Passage provided: Begin
Fever

Fever is the most common reason that parents call the pediatrician’s office.

When Should Parents Worry About Fever?

Your child’s normal temperature will vary with his or her age, activity, and the time of day. Infants tend to have higher temperatures than older children, and everyone’s temperature is highest between late afternoon and early evening and lowest between midnight and early morning.

A temperature should not be considered a fever until it reaches 100.4 degrees rectally. Too often, normal temperature variations during the day are misinterpreted as abnormal. Temperature variations can also be caused by extra clothing or exercise within the previous 30 minutes.

What Causes A Fever?

By itself, fever is not an illness, nor is it dangerous (even over 104 degrees F). Rather, it is a sign or symptom of illness. In fact, usually it is a positive sign that the body is fighting infection by stimulating certain defenses, such as the white blood cells, which attack and destroy invading viruses or bacteria. Parents sometimes rely too heavily on the degree of the fever to gauge the illness of the child. If the child has a high fever but looks and acts fine, then do not worry about the fever. However, if there is only a low-grade fever, but the child looks/acts very sick, then the child is more ill than the fever indicates. It is important to trust your instincts!

What Is The Best Way To Take A Temperature?

A fever can’t always be detected by feeling your child’s forehead. Whenever you think your child has a fever, take his temperature with a thermometer. Feeling the skin (or using temperature sensitive tape) is not accurate, especially when the child is experiencing a chill.

The best way to measure fever in a young child is by taking a rectal temperature. Pacifier thermometers are strongly influenced by the temperature of any recent food/drink consumed or whether the child can keep their mouth closed (difficult with crying or nasal congestion). Axillary (under the arm) thermometers are inaccurate and depend on how well the arm is held against the body. The ear thermometers are acceptable for older children, but give inconsistent results with young children. Oral thermometer readings are acceptable in older children who are able to keep their mouths closed, did not have any recent hot or cold drinks, and who are able to keep the thermometer tip in the correct position underneath the tongue. An infant or toddler cannot hold a thermometer properly in the mouth for you to take an oral temperature, and “fever strips” that are placed on the child’s forehead are not accurate.

Managing Fever

The fever may actually be important in helping your child fight his infection. However, fever can make your child uncomfortable. Although not every fever needs to be treated, there are some things you can do to help make your child more comfortable.
Passage provided: End
Source data: Begin
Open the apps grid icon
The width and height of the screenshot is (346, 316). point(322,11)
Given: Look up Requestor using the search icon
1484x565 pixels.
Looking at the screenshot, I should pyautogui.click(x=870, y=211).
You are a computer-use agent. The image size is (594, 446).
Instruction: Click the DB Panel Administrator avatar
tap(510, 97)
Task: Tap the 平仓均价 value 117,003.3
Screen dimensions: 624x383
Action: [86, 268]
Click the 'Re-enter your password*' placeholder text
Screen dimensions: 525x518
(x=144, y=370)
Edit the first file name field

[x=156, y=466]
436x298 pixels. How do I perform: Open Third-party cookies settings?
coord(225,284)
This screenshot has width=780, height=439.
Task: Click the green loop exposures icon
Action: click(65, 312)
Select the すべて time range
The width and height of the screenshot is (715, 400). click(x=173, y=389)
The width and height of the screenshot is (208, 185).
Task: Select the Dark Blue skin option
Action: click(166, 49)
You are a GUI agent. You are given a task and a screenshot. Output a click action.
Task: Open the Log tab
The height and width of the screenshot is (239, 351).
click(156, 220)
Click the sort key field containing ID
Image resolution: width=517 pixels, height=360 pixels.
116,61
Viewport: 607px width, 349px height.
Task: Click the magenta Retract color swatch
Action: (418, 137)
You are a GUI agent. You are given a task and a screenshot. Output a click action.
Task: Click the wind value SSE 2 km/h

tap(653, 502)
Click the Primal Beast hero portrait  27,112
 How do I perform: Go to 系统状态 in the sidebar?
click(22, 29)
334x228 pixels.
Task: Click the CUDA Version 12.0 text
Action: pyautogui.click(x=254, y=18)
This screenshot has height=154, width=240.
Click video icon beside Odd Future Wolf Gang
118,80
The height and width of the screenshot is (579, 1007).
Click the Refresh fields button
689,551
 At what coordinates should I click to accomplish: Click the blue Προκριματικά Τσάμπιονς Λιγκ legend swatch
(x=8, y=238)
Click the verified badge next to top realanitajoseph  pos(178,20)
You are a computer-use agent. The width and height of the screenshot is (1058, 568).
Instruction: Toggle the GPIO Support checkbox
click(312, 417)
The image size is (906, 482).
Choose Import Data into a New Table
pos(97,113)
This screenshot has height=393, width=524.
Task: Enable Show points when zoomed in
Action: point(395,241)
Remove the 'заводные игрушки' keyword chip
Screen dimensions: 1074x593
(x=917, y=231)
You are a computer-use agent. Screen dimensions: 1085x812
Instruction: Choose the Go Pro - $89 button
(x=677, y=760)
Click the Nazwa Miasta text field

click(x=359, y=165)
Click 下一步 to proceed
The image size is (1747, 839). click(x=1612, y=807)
Source data: End
- [What this exercise asks]
**1)** Please write out the part of the fever passage that opens with the words containing "Your child’s normal" and closes with "and early morning.".
**2)** Using the fever passage, explain in one to three sentences why pacifier thermometers give unreliable readings.
The material shown separately does not belong to the fever passage.

- [Answers]
**1)**
Your child’s normal temperature will vary with his or her age, activity, and the time of day. Infants tend to have higher temperatures than older children, and everyone’s temperature is highest between late afternoon and early evening and lowest between midnight and early morning.

**2)** Their readings are strongly affected by the temperature of any food or drink the child recently had. They also depend on whether the child can keep the mouth closed, which is difficult when the child is crying or has nasal congestion.